The liberal Anglicans started the Christian sports movement in the UK. Other denominations soon followed (including the YMCA and, a few years later, the YWCA). The Sunday School Chronicle wrote in an 1896 editorial about The Saving of the Body that the “attempt to separate the soul from the body has always been the source of the greatest woes of humanity.”
Jesus, unlike the medieval saints, did not seek to harm the entire man.
We can expect better results when the religions of the gym and the cricket field are recognized and taught.
Most religious clubs were created for the sole purpose of fun and relaxation, usually on a weekend afternoon. A few, however, went on to achieve greater things. Aston Villa was founded by a group of young men who were in a Methodist Bible class and played cricket with each other. They wanted to play a winter match. The Northampton Saints rugby union team was founded six years after the St James Church.
Aston Villa’s FA Cup-winning team from 1895 poses with the trophy. Henry Joseph Whitlock/Wikimedia
Christian missionaries took British sport to Africa and Asia. J.A. Mangan writes in The Games Ethic and Imperialism that “Missionaries brought cricket to the Melanesians… football to Bantu… rowing to Hindus… and athletics to Iranians”. According to David Goldblatt, in The Ball is Round, missionaries were the first footballers not only in Uganda but also in Nigeria, the French Congo, and possibly Africa’s Former Gold Coast.
James Pycroft, The Cricket Field. James Pycroft. Wikimedia
Religious denominations and their followers responded selectively at home to the late Victorian sport boom. They adopted some sports, while rejecting others. Anglicans loved cricket, for instance. One of the earliest books to celebrate it as England’s national game was The Cricket Field by Rev. James Pycroft a D, even priest who said: “The game is cricket, philosophically viewed, is a panegyric of the English character.”
Pycroft did note a darker side to the game at the time due to the high betting rates on cricket matches. He claimed that cricket was still the panacea for social ills in the country, but this claim would be repeated for other sports for the next century-and-a-half.
A national sport like cricket can both humanize our people and bring them together. It instills a love for order, discipline, and fair play to win with pure honor and glory.
Jews were the frontrunners in British boxing, in contrast with nonconformists, who opposed boxing primarily because of the violence, and horse racing was betting-based. They were fans of cycling and football, but they also approved of “healthy” sports. Many Catholics and Anglicans, on the other hand, enjoy horse racing as well as boxing.

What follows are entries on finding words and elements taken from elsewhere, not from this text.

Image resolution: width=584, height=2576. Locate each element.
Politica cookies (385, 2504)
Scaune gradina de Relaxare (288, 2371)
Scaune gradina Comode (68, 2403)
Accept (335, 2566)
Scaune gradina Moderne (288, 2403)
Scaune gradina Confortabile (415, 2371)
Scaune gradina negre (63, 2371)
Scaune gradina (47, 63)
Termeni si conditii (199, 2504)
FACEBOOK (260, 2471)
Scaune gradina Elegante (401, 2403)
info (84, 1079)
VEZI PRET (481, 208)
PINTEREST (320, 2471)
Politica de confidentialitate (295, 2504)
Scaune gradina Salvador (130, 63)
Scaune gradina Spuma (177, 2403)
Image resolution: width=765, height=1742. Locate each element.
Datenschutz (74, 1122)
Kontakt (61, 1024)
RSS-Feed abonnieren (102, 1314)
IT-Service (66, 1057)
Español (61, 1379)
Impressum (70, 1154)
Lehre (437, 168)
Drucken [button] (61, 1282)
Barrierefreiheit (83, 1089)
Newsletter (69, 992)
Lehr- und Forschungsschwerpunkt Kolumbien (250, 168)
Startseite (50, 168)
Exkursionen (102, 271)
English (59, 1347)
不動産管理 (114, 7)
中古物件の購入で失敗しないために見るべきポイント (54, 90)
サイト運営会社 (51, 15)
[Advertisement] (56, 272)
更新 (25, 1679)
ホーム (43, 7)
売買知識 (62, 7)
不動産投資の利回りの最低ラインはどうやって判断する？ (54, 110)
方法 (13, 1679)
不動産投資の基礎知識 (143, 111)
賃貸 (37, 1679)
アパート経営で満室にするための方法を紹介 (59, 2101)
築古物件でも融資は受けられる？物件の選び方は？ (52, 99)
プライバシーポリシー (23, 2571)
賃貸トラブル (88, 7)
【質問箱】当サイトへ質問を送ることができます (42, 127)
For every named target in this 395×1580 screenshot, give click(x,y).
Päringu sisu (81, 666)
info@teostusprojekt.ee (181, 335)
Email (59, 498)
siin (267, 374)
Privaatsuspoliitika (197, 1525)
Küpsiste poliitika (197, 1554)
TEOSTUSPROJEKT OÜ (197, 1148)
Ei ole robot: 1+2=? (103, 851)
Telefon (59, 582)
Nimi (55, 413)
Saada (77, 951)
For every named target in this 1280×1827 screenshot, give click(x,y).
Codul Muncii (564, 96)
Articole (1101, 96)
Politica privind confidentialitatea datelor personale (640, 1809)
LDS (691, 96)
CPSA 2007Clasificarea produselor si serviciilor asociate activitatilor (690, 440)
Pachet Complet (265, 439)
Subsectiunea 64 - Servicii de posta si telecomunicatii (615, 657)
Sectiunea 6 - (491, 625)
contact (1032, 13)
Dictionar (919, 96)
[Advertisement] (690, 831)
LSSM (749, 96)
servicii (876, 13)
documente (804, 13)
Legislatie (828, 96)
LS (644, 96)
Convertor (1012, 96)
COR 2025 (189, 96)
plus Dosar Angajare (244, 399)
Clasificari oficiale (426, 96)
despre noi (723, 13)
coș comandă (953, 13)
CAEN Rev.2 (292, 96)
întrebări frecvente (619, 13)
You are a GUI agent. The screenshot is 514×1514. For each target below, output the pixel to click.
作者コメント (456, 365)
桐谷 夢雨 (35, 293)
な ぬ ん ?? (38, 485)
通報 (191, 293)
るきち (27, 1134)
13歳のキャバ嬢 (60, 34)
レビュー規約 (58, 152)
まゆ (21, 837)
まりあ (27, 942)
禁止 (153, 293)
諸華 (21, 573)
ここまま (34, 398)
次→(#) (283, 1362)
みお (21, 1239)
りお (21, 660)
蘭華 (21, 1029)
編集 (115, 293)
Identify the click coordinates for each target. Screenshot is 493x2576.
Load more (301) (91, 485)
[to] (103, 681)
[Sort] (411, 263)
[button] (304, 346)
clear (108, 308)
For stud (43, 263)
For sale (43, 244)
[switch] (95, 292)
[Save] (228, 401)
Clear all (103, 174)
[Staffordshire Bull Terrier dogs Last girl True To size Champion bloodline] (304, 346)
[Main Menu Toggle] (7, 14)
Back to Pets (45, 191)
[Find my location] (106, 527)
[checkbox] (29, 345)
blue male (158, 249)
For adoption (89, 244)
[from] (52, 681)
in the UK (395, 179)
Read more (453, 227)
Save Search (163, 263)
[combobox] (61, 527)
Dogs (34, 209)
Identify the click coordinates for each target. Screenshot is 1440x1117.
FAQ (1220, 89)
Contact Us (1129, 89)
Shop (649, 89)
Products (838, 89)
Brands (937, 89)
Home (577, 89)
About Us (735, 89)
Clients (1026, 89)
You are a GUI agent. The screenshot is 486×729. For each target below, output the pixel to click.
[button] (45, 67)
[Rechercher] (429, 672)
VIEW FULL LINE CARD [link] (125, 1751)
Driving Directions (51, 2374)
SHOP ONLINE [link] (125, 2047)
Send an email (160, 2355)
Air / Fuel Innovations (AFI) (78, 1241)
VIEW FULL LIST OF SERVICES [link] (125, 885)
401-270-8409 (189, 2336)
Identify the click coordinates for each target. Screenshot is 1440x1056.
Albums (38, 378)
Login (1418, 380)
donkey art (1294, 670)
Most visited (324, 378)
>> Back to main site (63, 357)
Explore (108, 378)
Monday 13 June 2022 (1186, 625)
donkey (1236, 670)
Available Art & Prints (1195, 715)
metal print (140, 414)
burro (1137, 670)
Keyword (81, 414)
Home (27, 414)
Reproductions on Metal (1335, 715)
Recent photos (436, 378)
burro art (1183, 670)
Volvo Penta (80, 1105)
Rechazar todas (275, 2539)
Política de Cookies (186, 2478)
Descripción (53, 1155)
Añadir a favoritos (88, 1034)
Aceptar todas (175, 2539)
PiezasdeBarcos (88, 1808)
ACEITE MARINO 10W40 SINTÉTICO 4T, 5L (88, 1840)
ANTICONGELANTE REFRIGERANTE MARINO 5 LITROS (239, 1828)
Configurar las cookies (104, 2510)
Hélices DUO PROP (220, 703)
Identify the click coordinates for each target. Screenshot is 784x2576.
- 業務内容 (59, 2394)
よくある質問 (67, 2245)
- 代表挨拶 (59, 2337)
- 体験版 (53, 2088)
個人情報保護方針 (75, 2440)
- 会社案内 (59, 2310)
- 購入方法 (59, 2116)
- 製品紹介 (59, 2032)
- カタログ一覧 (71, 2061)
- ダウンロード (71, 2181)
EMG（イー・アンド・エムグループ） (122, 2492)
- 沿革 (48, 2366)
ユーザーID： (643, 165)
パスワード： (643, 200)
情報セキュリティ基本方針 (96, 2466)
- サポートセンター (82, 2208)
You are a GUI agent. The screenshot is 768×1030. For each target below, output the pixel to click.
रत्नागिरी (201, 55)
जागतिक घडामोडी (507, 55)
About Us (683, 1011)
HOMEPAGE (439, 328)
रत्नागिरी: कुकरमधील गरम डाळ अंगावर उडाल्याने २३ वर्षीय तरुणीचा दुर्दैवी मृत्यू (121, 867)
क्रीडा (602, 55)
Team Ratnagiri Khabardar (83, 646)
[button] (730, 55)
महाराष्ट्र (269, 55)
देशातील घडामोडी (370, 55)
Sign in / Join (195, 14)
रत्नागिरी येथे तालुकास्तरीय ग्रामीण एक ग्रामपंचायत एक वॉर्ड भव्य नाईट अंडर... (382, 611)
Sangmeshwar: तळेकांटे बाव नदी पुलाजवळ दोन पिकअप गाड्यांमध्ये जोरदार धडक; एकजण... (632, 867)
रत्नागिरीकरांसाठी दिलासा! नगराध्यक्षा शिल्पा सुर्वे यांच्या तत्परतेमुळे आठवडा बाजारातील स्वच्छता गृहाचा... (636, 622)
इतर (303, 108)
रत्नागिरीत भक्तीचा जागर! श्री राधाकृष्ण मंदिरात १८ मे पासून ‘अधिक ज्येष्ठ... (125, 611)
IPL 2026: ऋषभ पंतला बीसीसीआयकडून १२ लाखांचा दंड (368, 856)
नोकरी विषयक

As the 19th century came to a close, the growth of women’s sports was a hotly debated topic. In Britain, women were not as opposed to participating in sports by religious groups, unlike in other parts of Europe.
In the 1870s, upper and upper-middle-class women began playing tennis, golf, and croquet. Soon after, the sport was introduced into the curriculum of girls’ private schools. In the 1890s, the more affluent chapels and churches in the country formed tennis clubs. Those with a wider social constituency created clubs for cycling and ice hockey.